A Survey on Distributed Hash Tables and Distributed File Systems
This article will define client-network architecture, peer-to-peer network architecture and how many applications use distributed hash tables (DHTs) in their implementations of distributed file systems (DFS). Although this blog is technical, all terms will be explained such that it is accessible to readers with no networking, computer science, or systems background can understand and appreciate the critical design decisions that are made and why these systems are so powerful.
Before diving into DHTs and DFSs, we must lay the groundwork to understand how simple networked systems work and traditional hash tables. If you are familiar with traditional networks and how client-server models generally work, feel free to skip the background information.
Figure 1: Client-Server Model src: https://thehostinginfo.com/
The simplest network system consists of a client (a computer, cell phone, smart device, phone, laptop, etc…) connected to a server via a network typically the internet, but other types of networks exist). Clients can connect to the server through a wired (ethernet) or wireless(WiFi, Ethernet Cable, Cellular Data, etc ).

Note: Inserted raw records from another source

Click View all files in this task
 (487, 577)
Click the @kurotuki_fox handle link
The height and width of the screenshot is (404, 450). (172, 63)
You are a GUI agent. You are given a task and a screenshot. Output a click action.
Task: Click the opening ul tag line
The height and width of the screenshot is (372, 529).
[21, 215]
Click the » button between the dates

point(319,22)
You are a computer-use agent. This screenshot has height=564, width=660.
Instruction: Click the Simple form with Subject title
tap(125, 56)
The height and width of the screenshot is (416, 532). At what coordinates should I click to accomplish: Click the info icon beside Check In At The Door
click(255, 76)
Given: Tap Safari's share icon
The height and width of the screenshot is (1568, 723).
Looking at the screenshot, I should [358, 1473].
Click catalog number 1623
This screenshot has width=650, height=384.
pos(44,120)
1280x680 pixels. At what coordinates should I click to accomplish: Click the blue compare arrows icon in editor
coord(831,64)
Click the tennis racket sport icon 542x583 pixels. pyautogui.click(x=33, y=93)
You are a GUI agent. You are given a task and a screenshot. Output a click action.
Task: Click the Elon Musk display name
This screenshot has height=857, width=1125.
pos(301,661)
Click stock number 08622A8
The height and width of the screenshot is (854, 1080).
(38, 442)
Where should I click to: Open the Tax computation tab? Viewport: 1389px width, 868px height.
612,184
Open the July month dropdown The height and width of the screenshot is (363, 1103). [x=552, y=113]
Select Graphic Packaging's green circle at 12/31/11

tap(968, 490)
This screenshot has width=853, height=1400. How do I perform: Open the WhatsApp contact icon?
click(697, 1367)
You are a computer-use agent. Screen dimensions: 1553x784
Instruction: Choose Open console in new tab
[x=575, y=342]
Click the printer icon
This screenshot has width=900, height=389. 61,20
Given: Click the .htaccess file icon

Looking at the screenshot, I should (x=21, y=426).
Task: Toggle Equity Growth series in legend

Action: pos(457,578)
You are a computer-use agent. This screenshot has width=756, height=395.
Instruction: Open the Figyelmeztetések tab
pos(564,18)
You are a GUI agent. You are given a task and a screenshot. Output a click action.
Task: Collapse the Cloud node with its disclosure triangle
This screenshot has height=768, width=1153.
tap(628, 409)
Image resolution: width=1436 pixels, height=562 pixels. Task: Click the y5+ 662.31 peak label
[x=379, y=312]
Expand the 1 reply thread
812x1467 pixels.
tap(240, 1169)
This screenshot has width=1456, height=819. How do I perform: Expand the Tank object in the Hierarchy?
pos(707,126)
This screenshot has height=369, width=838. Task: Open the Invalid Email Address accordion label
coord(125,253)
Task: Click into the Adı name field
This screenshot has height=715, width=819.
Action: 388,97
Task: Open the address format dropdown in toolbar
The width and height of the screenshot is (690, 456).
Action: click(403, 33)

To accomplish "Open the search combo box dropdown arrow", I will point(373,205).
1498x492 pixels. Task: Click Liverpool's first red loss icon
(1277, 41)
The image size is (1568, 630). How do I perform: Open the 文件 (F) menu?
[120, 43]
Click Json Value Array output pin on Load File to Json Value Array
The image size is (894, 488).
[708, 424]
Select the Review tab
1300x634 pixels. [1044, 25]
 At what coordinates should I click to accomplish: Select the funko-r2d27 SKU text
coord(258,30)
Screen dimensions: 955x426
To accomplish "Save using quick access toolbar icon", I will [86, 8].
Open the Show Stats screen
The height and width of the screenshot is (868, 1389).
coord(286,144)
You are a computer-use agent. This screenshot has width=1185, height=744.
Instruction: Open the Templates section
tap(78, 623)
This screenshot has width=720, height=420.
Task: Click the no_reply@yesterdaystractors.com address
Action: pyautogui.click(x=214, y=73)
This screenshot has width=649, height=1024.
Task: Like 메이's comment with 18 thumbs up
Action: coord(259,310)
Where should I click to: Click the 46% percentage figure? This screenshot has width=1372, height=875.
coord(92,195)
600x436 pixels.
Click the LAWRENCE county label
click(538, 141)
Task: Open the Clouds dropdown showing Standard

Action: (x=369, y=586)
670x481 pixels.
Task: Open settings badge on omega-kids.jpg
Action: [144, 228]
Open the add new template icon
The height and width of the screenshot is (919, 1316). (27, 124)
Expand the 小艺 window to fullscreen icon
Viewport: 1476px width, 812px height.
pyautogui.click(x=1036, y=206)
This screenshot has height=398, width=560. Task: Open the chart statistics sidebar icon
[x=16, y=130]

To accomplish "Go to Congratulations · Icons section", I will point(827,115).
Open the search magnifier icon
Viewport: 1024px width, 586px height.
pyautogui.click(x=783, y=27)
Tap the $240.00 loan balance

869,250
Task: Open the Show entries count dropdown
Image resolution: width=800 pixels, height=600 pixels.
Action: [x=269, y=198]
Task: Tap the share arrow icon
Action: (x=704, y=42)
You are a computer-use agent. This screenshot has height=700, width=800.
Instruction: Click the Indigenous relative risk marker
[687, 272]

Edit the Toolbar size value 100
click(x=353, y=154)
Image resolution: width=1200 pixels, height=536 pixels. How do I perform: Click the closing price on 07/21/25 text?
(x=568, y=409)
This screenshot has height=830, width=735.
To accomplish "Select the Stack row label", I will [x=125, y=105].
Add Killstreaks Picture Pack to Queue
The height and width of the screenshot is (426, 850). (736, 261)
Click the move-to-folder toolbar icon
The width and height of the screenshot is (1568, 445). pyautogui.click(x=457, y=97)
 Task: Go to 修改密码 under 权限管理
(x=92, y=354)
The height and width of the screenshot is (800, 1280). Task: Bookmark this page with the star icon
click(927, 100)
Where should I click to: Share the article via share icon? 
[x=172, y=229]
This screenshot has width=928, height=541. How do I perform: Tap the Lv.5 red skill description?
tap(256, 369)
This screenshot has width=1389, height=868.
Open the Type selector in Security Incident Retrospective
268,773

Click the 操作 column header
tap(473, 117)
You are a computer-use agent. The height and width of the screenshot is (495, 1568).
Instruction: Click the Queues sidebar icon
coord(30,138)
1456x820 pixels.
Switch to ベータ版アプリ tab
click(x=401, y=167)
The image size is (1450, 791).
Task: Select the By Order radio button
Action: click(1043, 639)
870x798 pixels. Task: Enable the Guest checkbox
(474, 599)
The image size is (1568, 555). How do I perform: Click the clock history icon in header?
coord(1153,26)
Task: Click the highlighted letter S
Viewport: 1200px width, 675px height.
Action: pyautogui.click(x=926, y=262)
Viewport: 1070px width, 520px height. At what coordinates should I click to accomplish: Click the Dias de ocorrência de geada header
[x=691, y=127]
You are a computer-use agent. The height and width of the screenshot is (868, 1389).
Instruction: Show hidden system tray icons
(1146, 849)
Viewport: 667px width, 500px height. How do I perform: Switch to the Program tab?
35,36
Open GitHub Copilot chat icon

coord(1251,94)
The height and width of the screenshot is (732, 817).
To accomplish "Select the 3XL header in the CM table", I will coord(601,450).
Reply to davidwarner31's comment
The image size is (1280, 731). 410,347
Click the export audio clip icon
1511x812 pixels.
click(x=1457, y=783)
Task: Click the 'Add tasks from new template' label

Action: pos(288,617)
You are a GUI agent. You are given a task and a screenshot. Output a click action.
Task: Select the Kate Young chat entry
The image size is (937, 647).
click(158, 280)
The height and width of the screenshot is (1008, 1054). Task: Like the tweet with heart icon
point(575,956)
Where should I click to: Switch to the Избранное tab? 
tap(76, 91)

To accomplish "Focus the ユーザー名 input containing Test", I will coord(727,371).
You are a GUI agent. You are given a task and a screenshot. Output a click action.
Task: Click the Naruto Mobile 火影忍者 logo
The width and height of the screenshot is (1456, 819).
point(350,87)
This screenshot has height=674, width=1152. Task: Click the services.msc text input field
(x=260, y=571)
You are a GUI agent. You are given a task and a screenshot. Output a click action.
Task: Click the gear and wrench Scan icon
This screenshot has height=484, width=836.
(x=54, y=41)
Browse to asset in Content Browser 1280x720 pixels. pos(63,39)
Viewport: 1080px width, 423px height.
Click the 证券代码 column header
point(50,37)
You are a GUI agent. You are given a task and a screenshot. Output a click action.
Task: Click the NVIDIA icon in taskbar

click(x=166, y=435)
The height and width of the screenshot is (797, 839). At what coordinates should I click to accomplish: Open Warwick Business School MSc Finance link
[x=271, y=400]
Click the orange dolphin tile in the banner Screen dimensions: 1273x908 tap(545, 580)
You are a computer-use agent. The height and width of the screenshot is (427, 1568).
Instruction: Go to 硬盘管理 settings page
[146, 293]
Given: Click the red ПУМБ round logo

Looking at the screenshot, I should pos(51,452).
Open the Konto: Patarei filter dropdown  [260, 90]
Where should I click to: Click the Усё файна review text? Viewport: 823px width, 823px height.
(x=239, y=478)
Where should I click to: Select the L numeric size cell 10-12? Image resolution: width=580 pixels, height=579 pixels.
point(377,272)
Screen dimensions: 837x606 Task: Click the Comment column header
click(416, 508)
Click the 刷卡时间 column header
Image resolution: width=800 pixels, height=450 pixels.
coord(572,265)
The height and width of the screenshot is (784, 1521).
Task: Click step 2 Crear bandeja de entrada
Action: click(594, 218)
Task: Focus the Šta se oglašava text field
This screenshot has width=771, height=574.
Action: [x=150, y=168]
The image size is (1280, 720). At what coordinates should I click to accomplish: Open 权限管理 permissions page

Whenever a client wants to get or send information to a webpage, they are actually making requests to a server which can be thought of as a highly specialized computer that is built to handle many requests. When the client makes a request to the server, that request travels to a unique identifier. Specifically, every computer has a unique identifier called an IP address that helps two devices send messages back and forth quickly (here’s an estimate, think milliseconds) between IP addresses.
For example, let’s say you issue a search on Youtube.com and search up a video, that request gets routed to an IP address that points to Google’s servers and you will get a response of all the resulting videos. This back and forth communication between a client and server underlies every website that is on the web today. We now discuss the benefits and the drawbacks as a segway into DHTs and DFS as an alternative to this centralized system.
This section was originally going to highlight the pros and cons of client network models however, each benefit can also be argued as a weakness of the system. We will see the results of a client-server model.
As an aside: A lot of these pain points are outdated since many people have moved to relatively affordable cloud computing technologies like Amazon Web Services, Microsoft Azure, and Google Cloud Platform however, there are still interesting consequences of the design. These web services allow websites to host all their infrastructure in the service providers’ data centers and bill their clients for their usage (IaaS). This model has revolutionized computing and is an exponentially growing market.
Centralization of resources and control
- Centralization: easy maintenance, updates, and control of resources
- Access and integrity of data are controlled by a dedicated server
- Scalability: If the server needs more bandwidth, network engineers can build and install more servers for the site
- Traffic Congestion: Since there is only one localized server handling all the requests it has the potential to have significant delay for future requests.
- Centralization results in having to trust network engineers to not be bad agents and compromise sensitive information.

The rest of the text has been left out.